Renewable energy production fell by 14 percent last month, to 143 gigawatt-hours. In November, wind energy production dropped 17 per cent to 56 gigawatt-hours and a total of 86 gigawatt-hours was generated from biomass and biogas, which makes the annual decrease 9 per cent.

In Latvia, electricity production dropped by 33 per cent compared to last November, and the output amounted to 488 gigawatt-hours. In Lithuania, production fell by five per cent to 216 gigawatt-hours. Electricity consumption in Latvia remained the same as during the same month last year – 637 gigawatt-hours. In Lithuania, consumption grew 17 per cent, to reach 1067 gigawatt-hours.

In the Baltics as a whole, 1.6 terawatt-hours of electricity was produced and 2.5 terawatt-hours was consumed, resulting in a deficit of 0.8 terawatt-hour.
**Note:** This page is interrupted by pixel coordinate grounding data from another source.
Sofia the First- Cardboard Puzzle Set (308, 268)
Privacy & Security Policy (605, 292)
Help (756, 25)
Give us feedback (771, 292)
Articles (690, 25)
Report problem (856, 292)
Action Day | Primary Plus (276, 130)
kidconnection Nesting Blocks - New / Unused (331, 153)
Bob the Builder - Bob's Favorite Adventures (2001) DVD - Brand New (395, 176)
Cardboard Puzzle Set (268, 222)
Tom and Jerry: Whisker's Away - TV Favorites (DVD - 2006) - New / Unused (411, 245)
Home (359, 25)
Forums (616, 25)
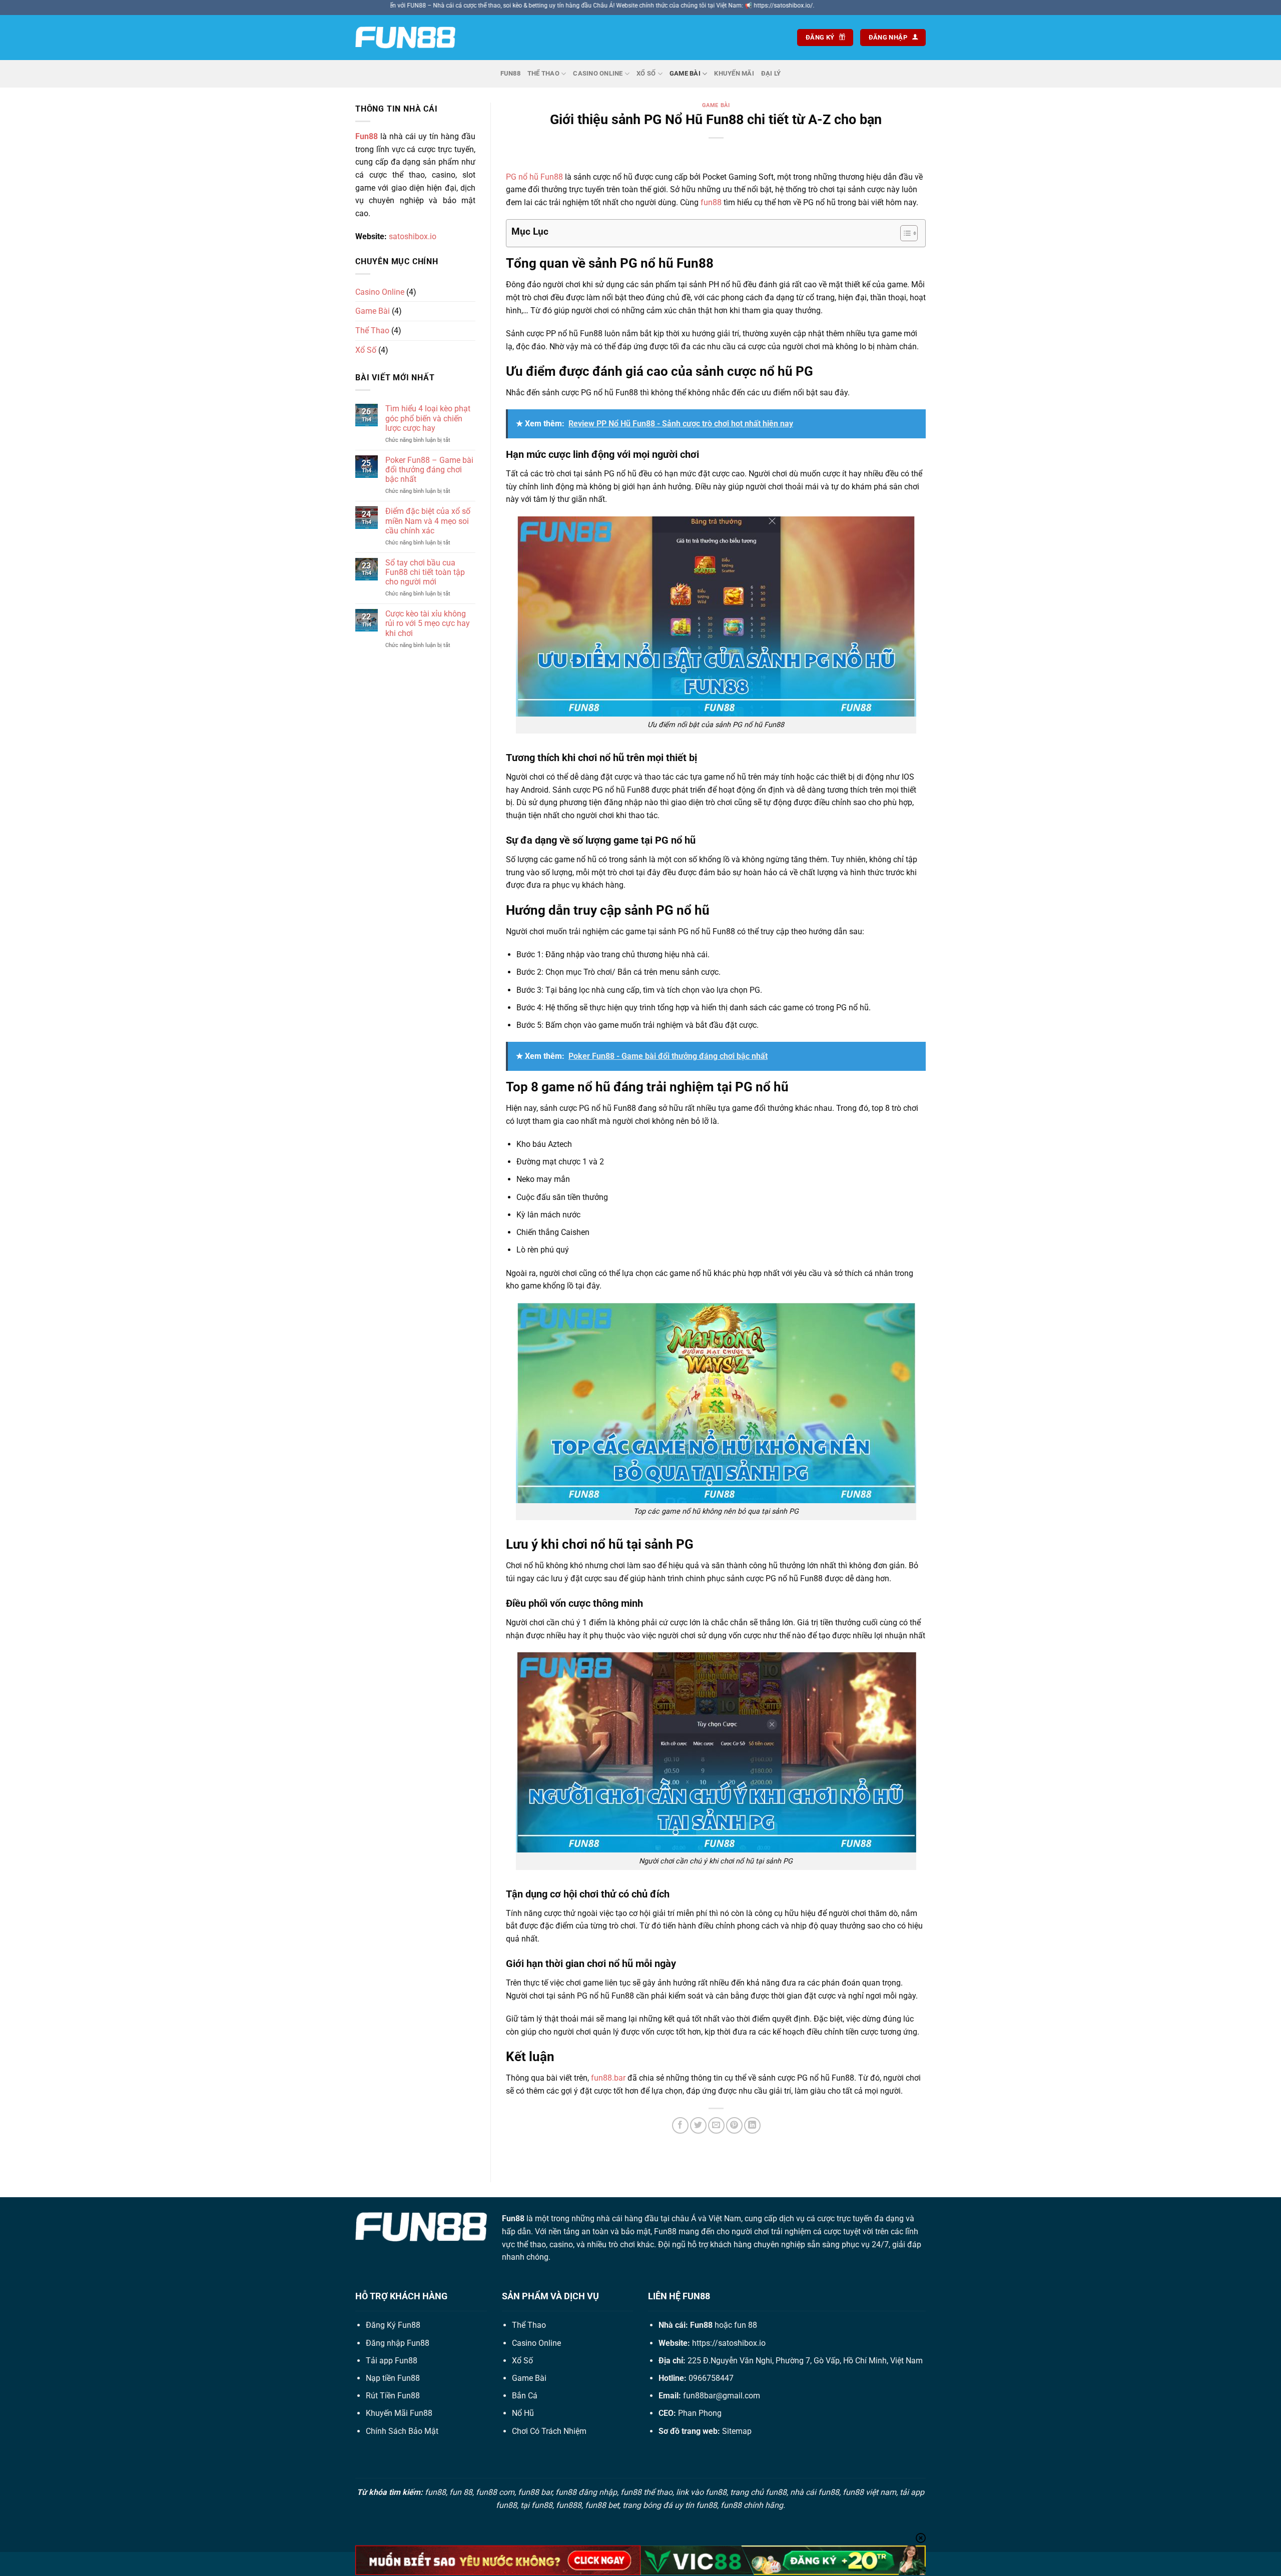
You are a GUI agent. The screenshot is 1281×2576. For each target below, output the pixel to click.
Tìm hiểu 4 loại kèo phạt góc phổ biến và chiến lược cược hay (427, 418)
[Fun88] (405, 38)
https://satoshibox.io (729, 2343)
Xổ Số (646, 73)
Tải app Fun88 (391, 2360)
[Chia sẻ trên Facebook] (680, 2125)
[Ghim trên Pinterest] (734, 2125)
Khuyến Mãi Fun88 (399, 2413)
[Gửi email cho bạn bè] (716, 2125)
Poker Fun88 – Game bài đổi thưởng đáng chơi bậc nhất (429, 469)
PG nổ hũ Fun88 (534, 177)
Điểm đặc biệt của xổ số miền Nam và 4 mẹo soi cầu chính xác (427, 520)
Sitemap (737, 2431)
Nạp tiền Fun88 (393, 2378)
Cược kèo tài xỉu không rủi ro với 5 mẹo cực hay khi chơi (427, 623)
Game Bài (685, 73)
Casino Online (597, 73)
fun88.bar (608, 2078)
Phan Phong (700, 2413)
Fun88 (510, 73)
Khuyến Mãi (734, 73)
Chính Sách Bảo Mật (402, 2431)
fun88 (711, 202)
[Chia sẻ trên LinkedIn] (752, 2125)
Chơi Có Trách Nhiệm (549, 2431)
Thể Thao (543, 73)
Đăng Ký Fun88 (393, 2325)
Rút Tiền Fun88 (393, 2395)
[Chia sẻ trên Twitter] (698, 2125)
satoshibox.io (412, 236)
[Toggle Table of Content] (904, 233)
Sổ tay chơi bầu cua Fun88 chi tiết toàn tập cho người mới (425, 572)
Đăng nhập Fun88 (397, 2343)
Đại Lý (771, 73)
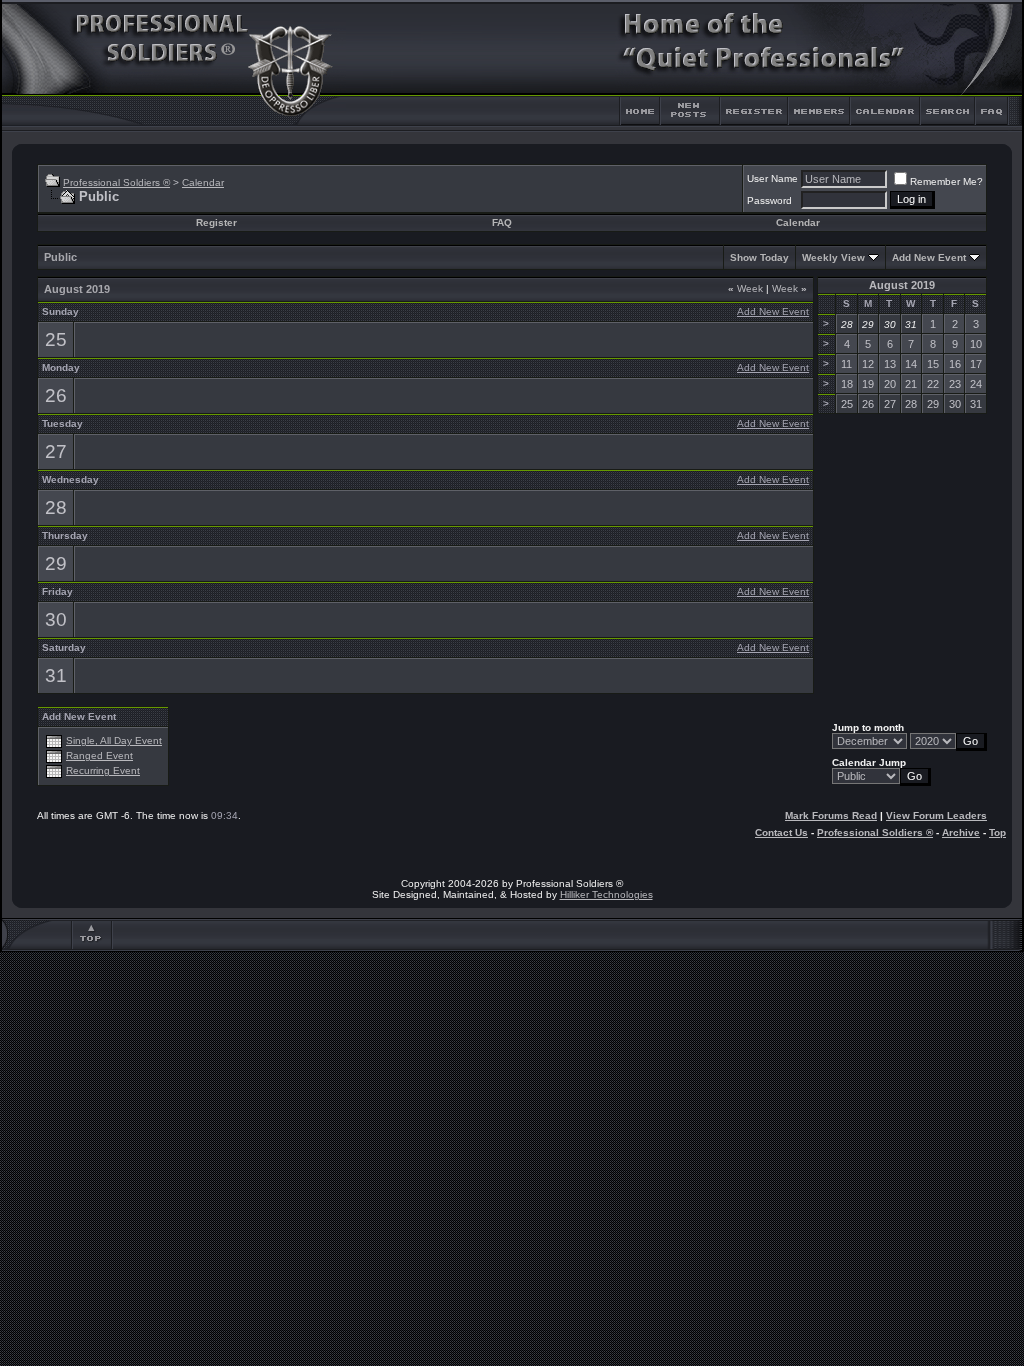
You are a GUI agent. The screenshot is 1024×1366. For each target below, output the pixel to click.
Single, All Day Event (114, 740)
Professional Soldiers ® (116, 182)
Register (216, 222)
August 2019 (902, 285)
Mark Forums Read (831, 815)
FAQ (502, 222)
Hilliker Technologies (606, 894)
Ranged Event (99, 755)
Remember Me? (946, 181)
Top (997, 832)
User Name (772, 178)
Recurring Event (103, 770)
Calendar (203, 182)
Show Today (759, 257)
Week (745, 288)
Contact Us (781, 832)
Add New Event (929, 257)
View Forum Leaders (936, 815)
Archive (961, 832)
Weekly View (833, 257)
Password (769, 200)
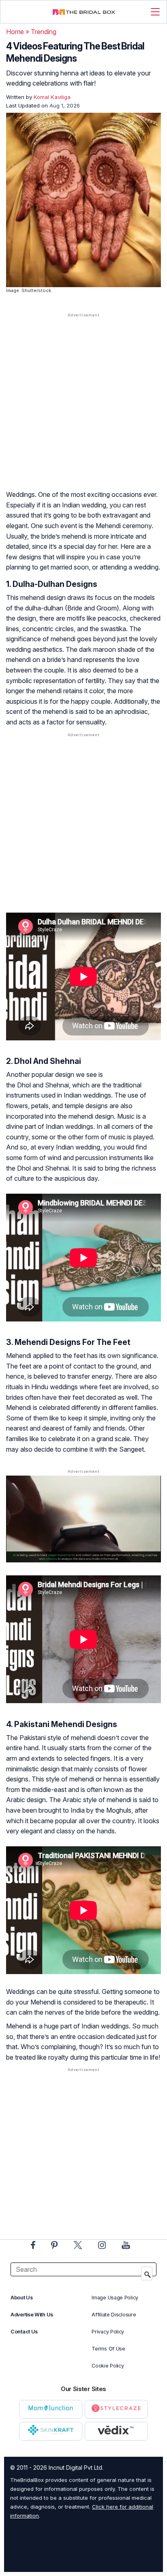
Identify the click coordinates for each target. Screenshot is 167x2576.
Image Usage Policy (115, 2298)
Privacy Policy (108, 2332)
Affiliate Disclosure (114, 2315)
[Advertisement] (83, 409)
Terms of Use (108, 2349)
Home (15, 32)
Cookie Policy (108, 2366)
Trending (43, 32)
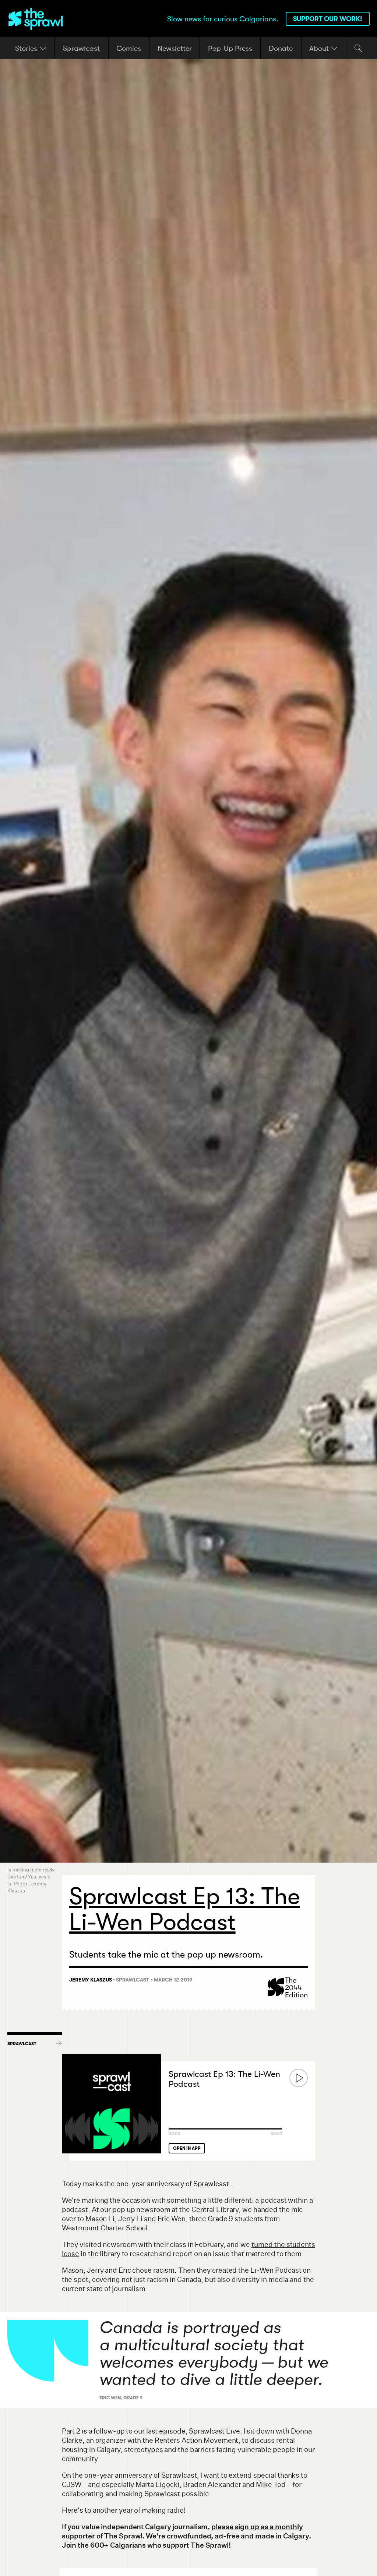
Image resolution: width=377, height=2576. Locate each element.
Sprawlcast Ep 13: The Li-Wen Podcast (224, 2078)
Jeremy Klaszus (90, 1980)
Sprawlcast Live (214, 2431)
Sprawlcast (81, 48)
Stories (27, 48)
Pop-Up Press (230, 48)
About (320, 48)
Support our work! (327, 18)
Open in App (187, 2148)
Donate (281, 48)
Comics (128, 48)
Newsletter (175, 48)
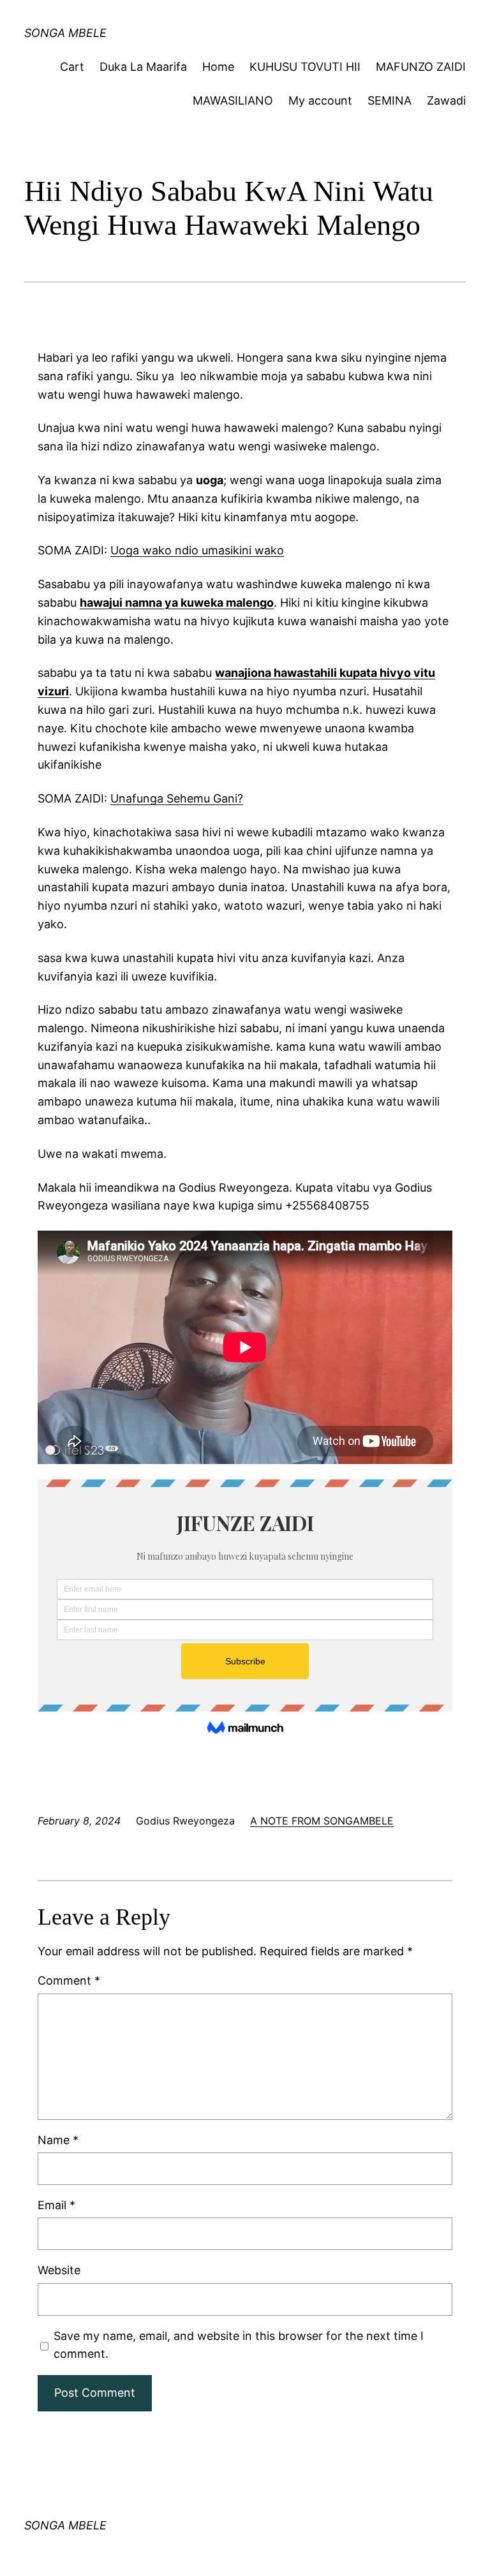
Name (58, 2140)
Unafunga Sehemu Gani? (176, 798)
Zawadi (446, 100)
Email (56, 2205)
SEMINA (390, 100)
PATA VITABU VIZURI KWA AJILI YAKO (168, 22)
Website (59, 2270)
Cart (72, 66)
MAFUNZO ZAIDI (421, 66)
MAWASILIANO (233, 100)
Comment (69, 1980)
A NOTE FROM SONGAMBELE (322, 1820)
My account (320, 100)
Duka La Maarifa (143, 66)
In the Nordics, the output at the same time was 36 terawatt-hours and consumption was 35 terawatt-hours, for a surplus of 1 terawatt-hour. The balance was kept positive by the surplus of electricity in Sweden and Norway.

Commercial import of electricity to Estonia was 292 gigawatt-hours, having grown 43 per cent year-over-year. A total of 279 gigawatt-hours of electricity was imported from Finland and 13 gigawatt-hours from Latvia. Export grew 16 per cent to 463 gigawatt-hours and 86 per cent of it was exported to Latvia.